In this study, we design the interfacial self-assembly of heparin-mimetic multilayer on poly(ether sulfone) (PES) membrane, which can endow the substrate with excellent cytocompatibility, highly hemocompatibility and enhanced antibacterial properties. The coated 3D sponge-like multilayer was fabricated by surface engineered layer by layer assembly of sulfonic amino polyether sulfone (SNPES) and quaternized chitosan (QC). The cell morphology observation and viability evaluation suggested that the assembled multilayer coating had remarkable cytocompatibility with endothelial cells due to the synergistic promotion of bovine serum albumin adsorption and heparin-mimetic groups; which further indicated that surface endothelialization could be achieved on the heparin-mimetic multilayer. The systematical tests of antithrombotic and blood activation indicated that the heparin-mimetic multilayer-coated membrane owned significantly suppressed adsorption of bovine serum fibrinogen, platelet adhesion and activation, prolonged clotting times, as well as lower activation of blood complement. Furthermore, the antibacterial test suggested the multilayer coated substrates exhibited obvious inhibition capability for both Escherichia coli and Staphylococcus aureus. Therefore, we believe that the developed SNPES/QC multilayer on PES membrane show great potential as a multifunctional coating toward versatile biomedical applications due to the integrated and highly effective antithrombotic, endothelialization, and antibacterial properties.

Versatile and Rapid Postfunctionalization from Cyclodextrin Modified Host Polymeric Membrane Substrate

Surface modification has long been of great interest to impart desired functionalities to the bioimplants. However, due to the limitations of recent technologies in surface modification, it is highly desirable to explore novel protocols, which can advantageously and efficiently endow the inert material surfaces with versatile biofunctionalities.

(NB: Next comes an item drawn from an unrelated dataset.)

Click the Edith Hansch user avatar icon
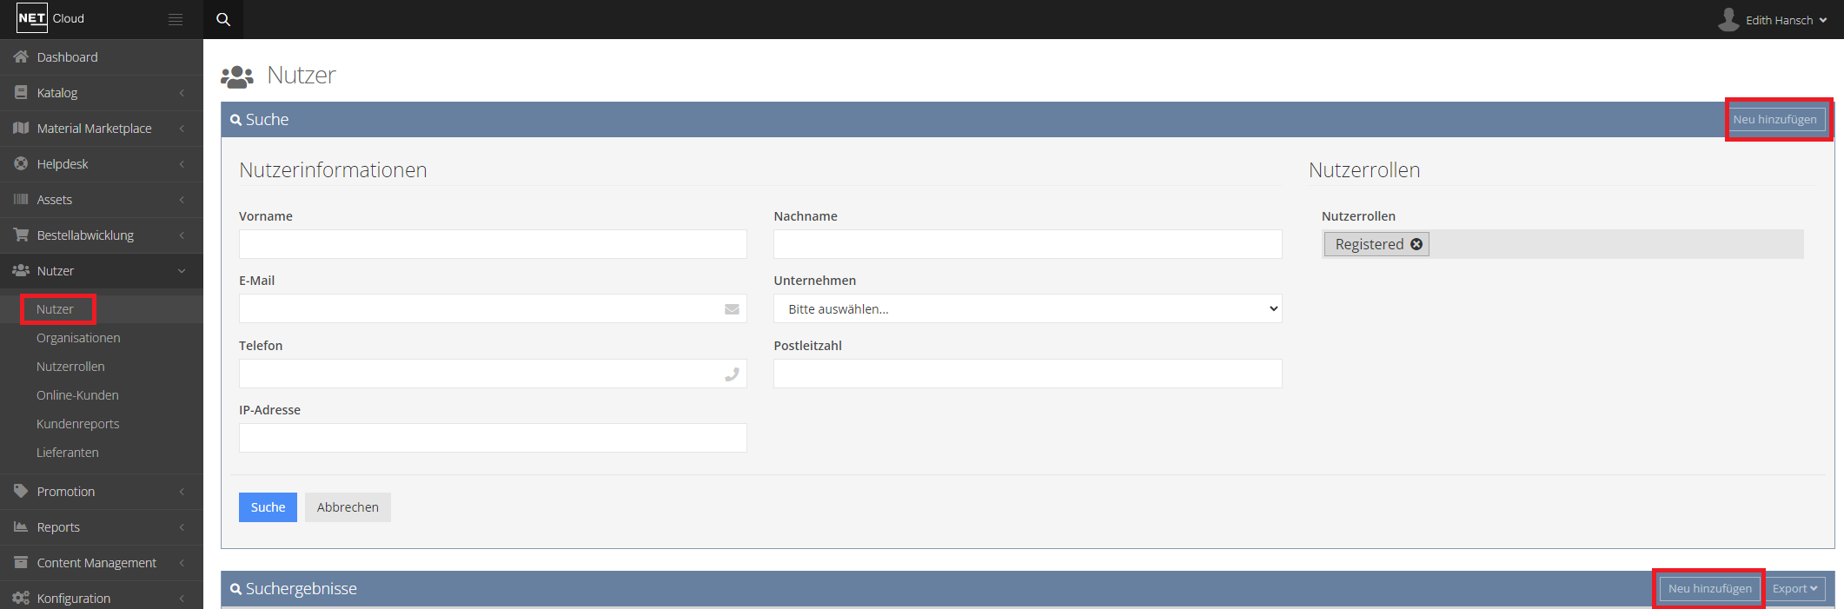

Herein, to achieve versatile and rapid postfunctionalization of polymeric membrane, we demonstrate a new strategy for the fabrication of β-cyclodextrin (β-CD) modified host membrane substrate that can recognize a series of well-designed guest macromolecules. The surface assembly procedure was driven by the host-guest interaction between adamantane (Ad) and β-CD. β-CD immobilized host membrane was fabricated via two steps: (1) epoxy groups enriched poly(ether sulfone) (PES) membrane was first prepared via in situ cross-linking polymerization and subsequently phase separation; (2) mono-6-deoxy-6-ethylenediamine-β-CD (EDA-β-CD) was then anchored onto the surface of the epoxy functionalized PES membrane to obtain PES-CD. Subsequently, three types of Ad-terminated polymers, including Ad-poly(styrenesulfonate-co-sodium acrylate) (Ad-PSA), Ad-methoxypoly(ethylene glycol) (Ad-PEG), and Ad-poly(methyl chloride-quaternized 2-(dimethylamino)ethyl methacrylate (Ad-PMT), were separately assembled onto the β-CD immobilized surfaces to endow the membranes with anticoagulant, antifouling, and antibacterial capability, respectively. Activated partial thromboplastin time (APTT), thrombin time (TT), and prothrombin time (PT) measurements were carried out to explore the anticoagulant activity. The antifouling capability was evaluated via protein adsorption and platelet adhesion measurements. Moreover, Staphyllococcous aureus (S. aureus) was selected as model bacteria to evaluate the antibacterial ability of the functionalized membranes. The results indicated that well-regulated blood compatibility, antifouling capability, and bactericidal activity could be achieved by the proposed rapid postfunctionalization on polymeric membranes. This approach of versatile and rapid postfunctionalization is promising for the preparation of multifunctional polymeric membrane materials to meet with various demands for the further applications.